__Task objective__. Please rewrite the lines from the start of the records through the line holding "Action: 35,197", inclusive, as a Markdown table with the columns Number and Line, skipping any blank lines and leaving out the pictures.

__Entries supplied__.
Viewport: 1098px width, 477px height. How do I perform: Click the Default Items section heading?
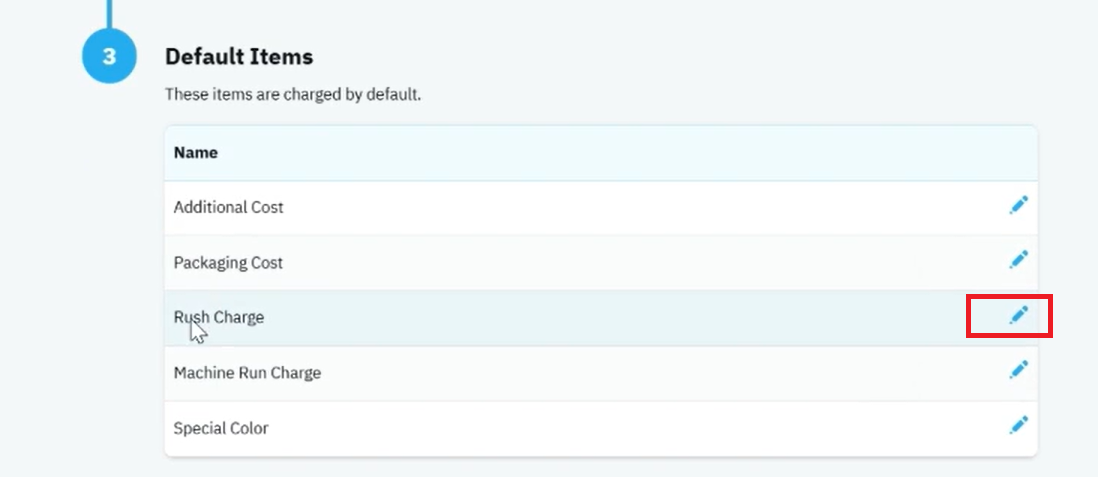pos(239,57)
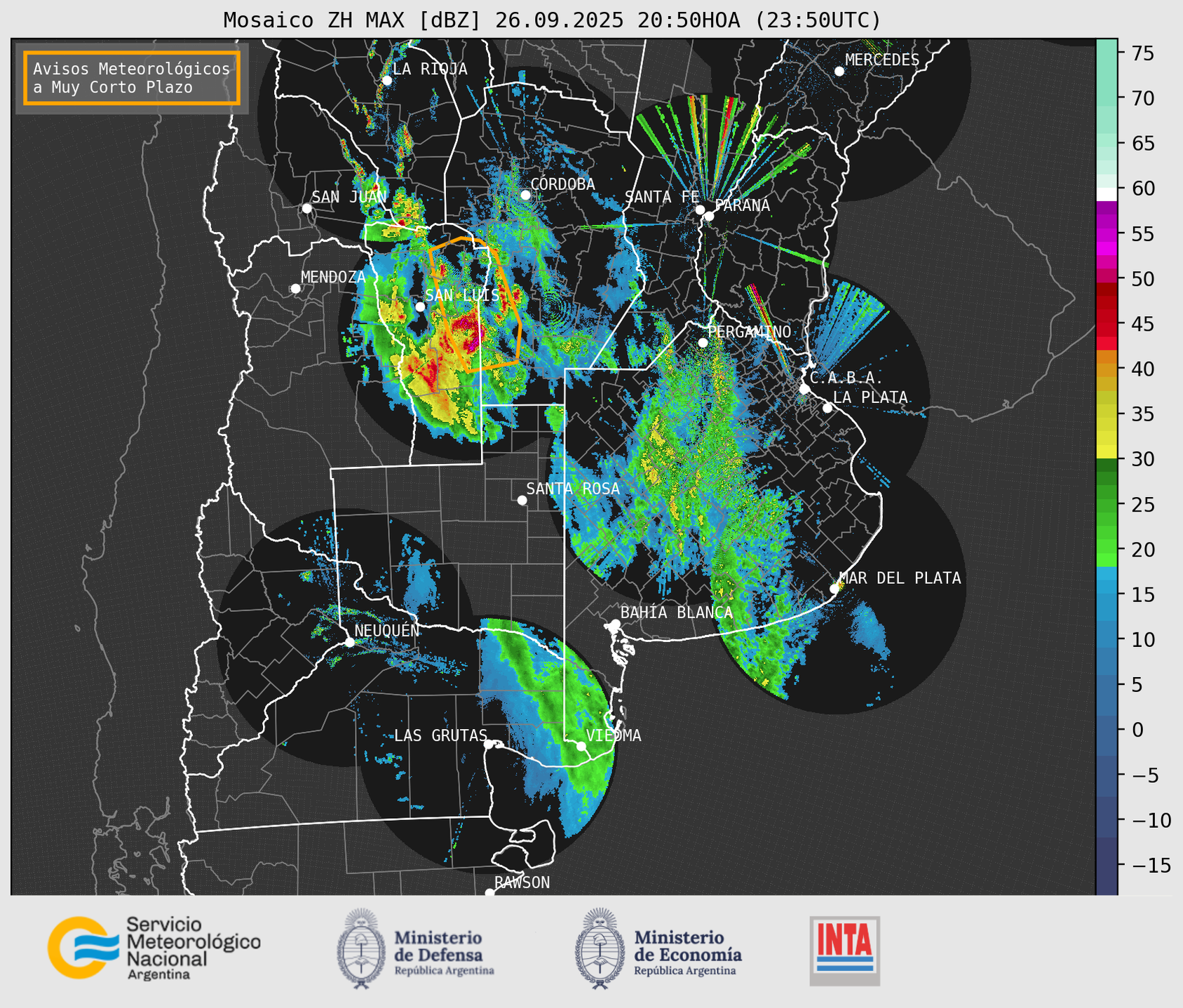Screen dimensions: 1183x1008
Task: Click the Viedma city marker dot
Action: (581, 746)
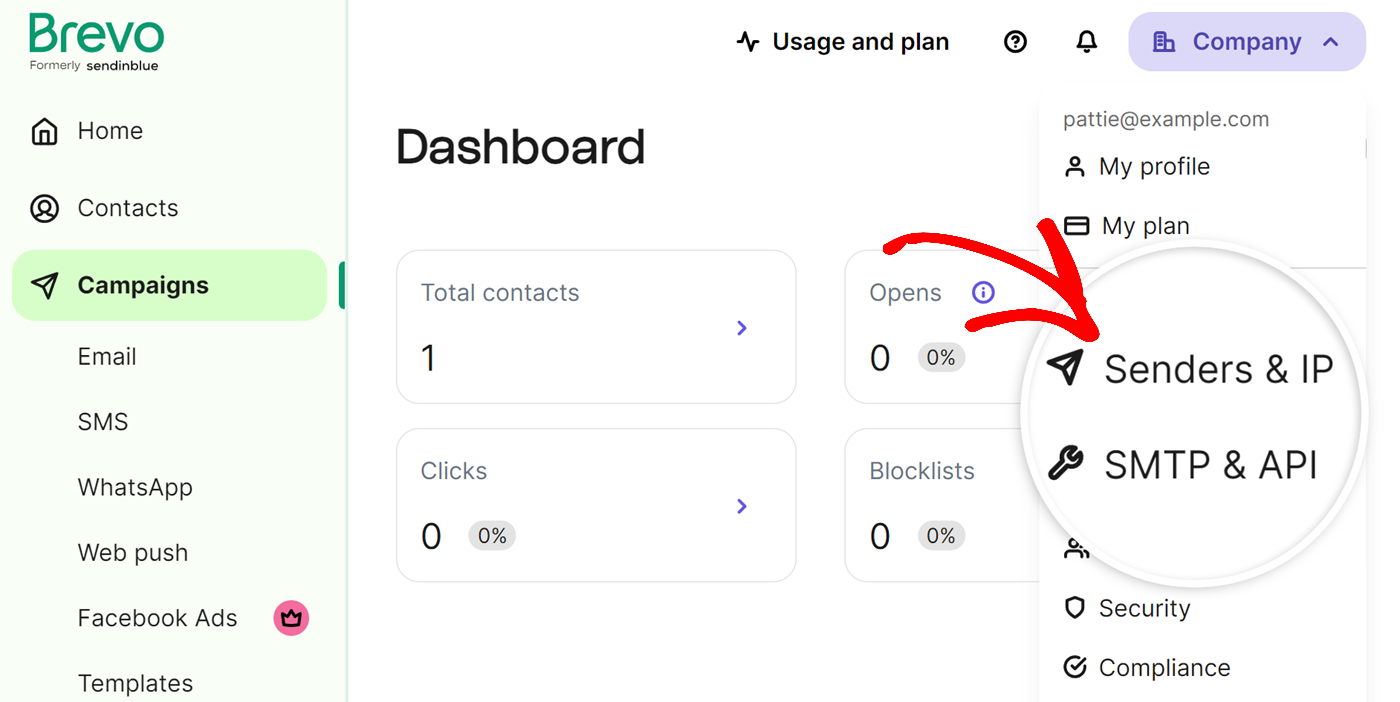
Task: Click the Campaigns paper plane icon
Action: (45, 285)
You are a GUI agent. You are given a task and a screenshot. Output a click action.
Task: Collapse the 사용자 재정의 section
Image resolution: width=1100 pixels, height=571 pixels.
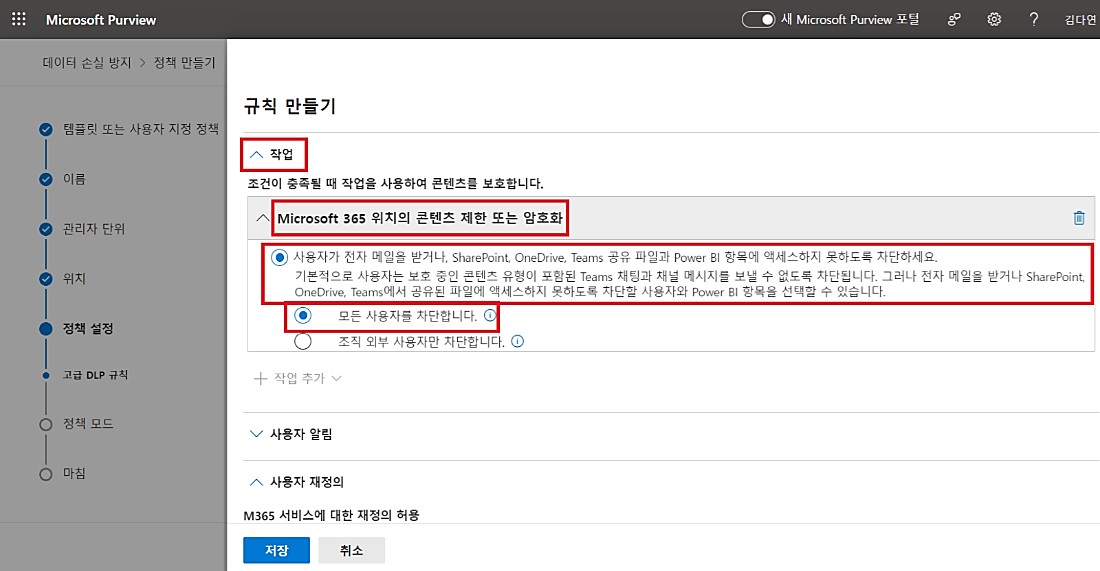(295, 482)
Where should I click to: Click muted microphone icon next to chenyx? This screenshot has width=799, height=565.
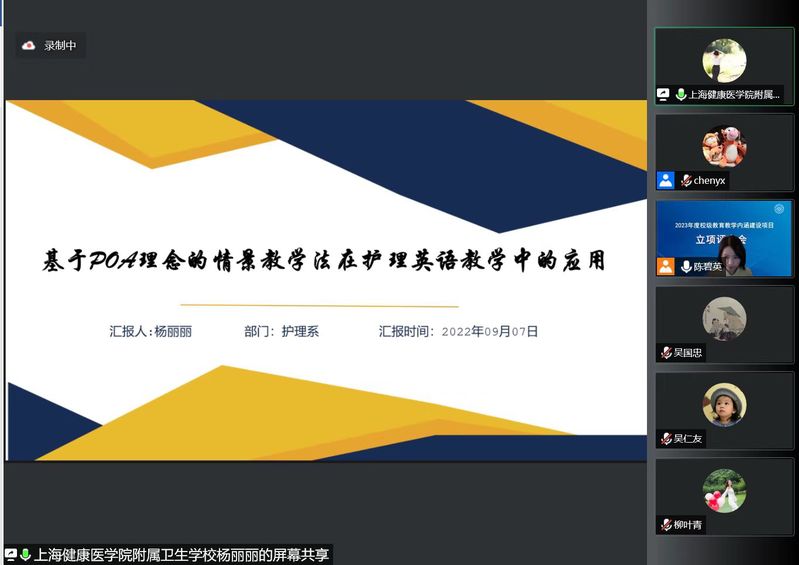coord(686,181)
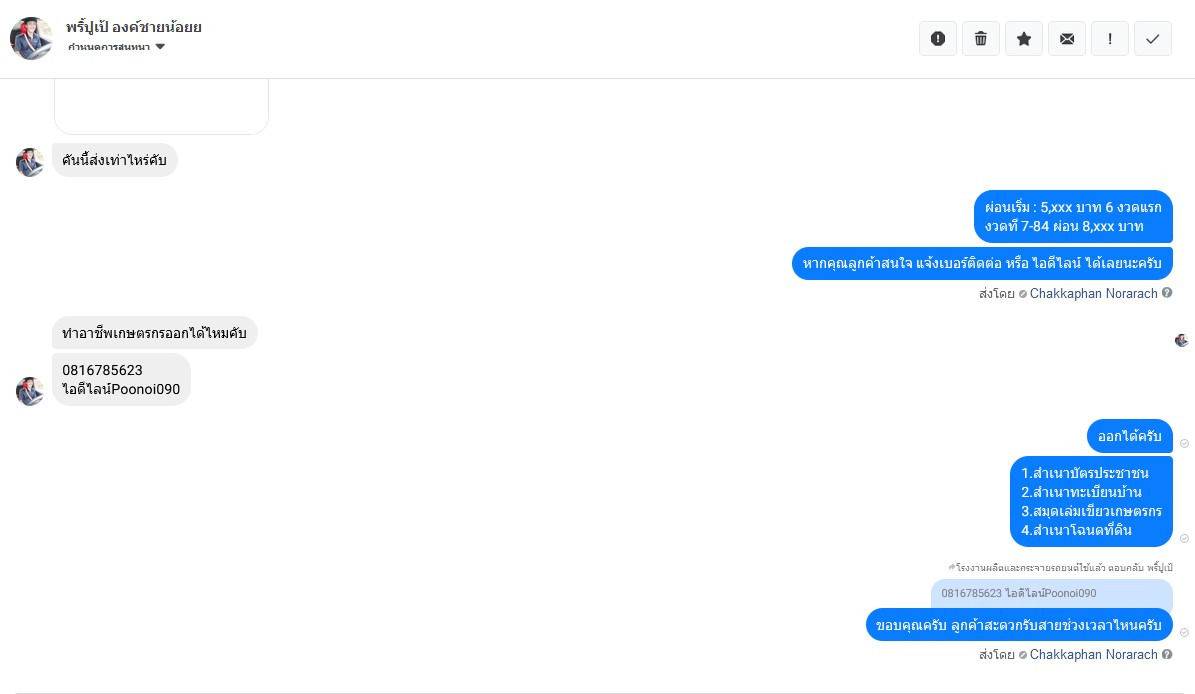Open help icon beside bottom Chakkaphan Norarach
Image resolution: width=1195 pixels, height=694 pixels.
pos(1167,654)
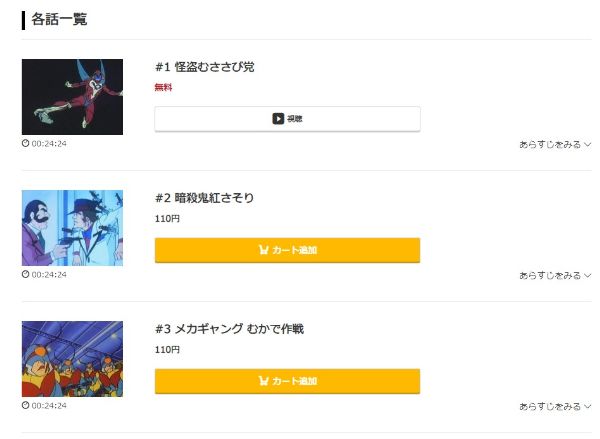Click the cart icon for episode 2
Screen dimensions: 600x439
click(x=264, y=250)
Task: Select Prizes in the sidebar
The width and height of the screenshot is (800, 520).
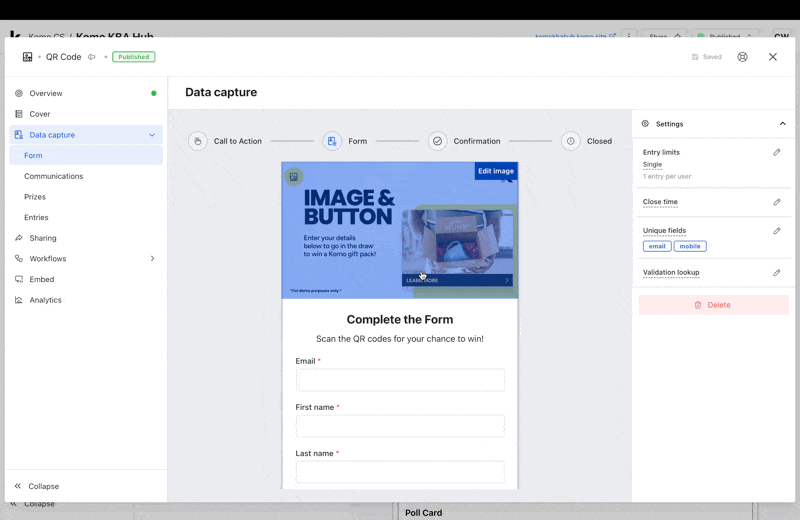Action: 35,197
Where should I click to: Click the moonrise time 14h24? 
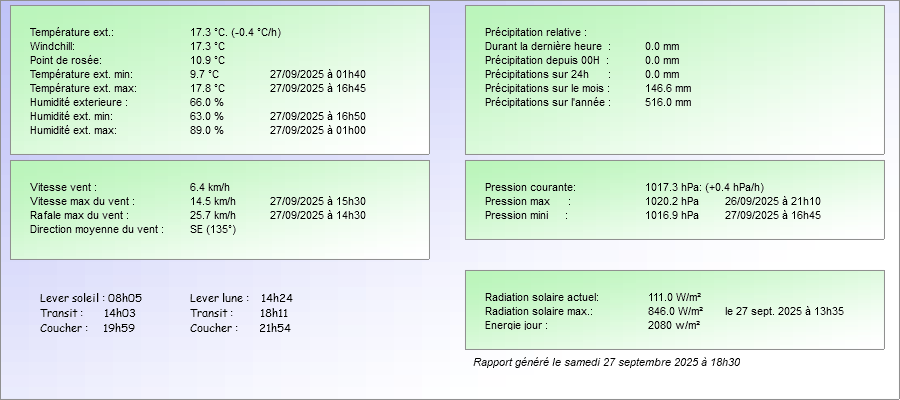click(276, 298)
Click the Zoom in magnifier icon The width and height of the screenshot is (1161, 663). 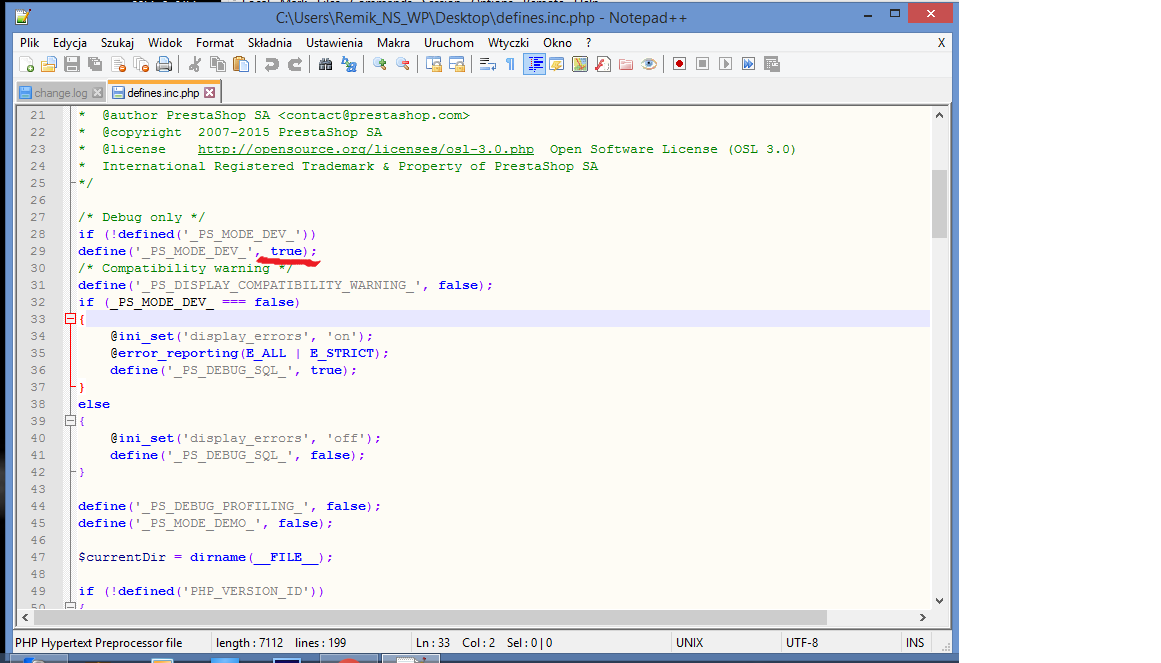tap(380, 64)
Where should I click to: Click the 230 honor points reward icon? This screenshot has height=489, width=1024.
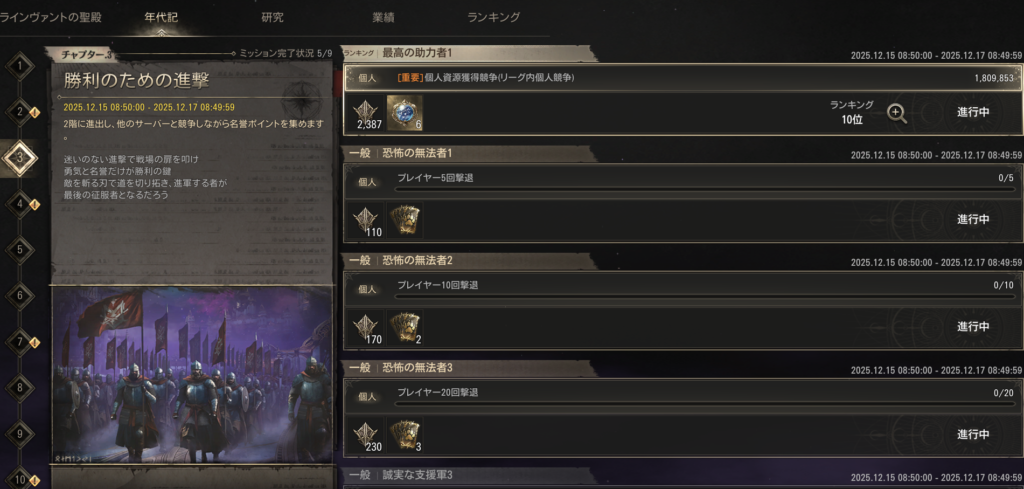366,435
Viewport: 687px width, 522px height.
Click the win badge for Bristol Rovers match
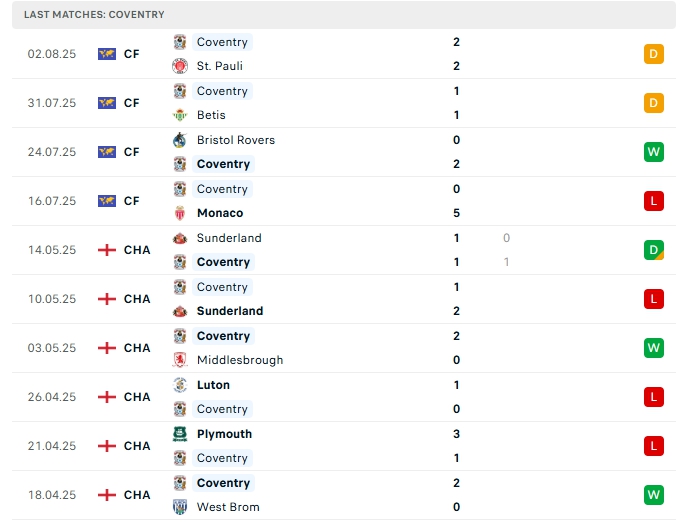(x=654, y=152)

__Solution to the exercise__.
| Number | Line |
|---|---|
| 1 | Viewport: 1098px width, 477px height. How do I perform: Click the Default Items section heading? |
| 2 | pos(239,57) |
| 3 | Screen dimensions: 1183x1008 |
| 4 | Task: Click the Viedma city marker dot |
| 5 | Action: (581, 746) |
| 6 | Task: Click the Campaigns paper plane icon |
| 7 | Action: (45, 285) |
| 8 | You are a GUI agent. You are given a task and a screenshot. Output a click action. |
| 9 | Task: Collapse the 사용자 재정의 section |
| 10 | Image resolution: width=1100 pixels, height=571 pixels. |
| 11 | (295, 482) |
| 12 | Where should I click to: Click muted microphone icon next to chenyx? This screenshot has width=799, height=565. |
| 13 | coord(686,181) |
| 14 | Open help icon beside bottom Chakkaphan Norarach |
| 15 | Image resolution: width=1195 pixels, height=694 pixels. |
| 16 | pos(1167,654) |
| 17 | Click the cart icon for episode 2 |
| 18 | Screen dimensions: 600x439 |
| 19 | click(x=264, y=250) |
| 20 | Task: Select Prizes in the sidebar |
| 21 | The width and height of the screenshot is (800, 520). |
| 22 | Action: 35,197 |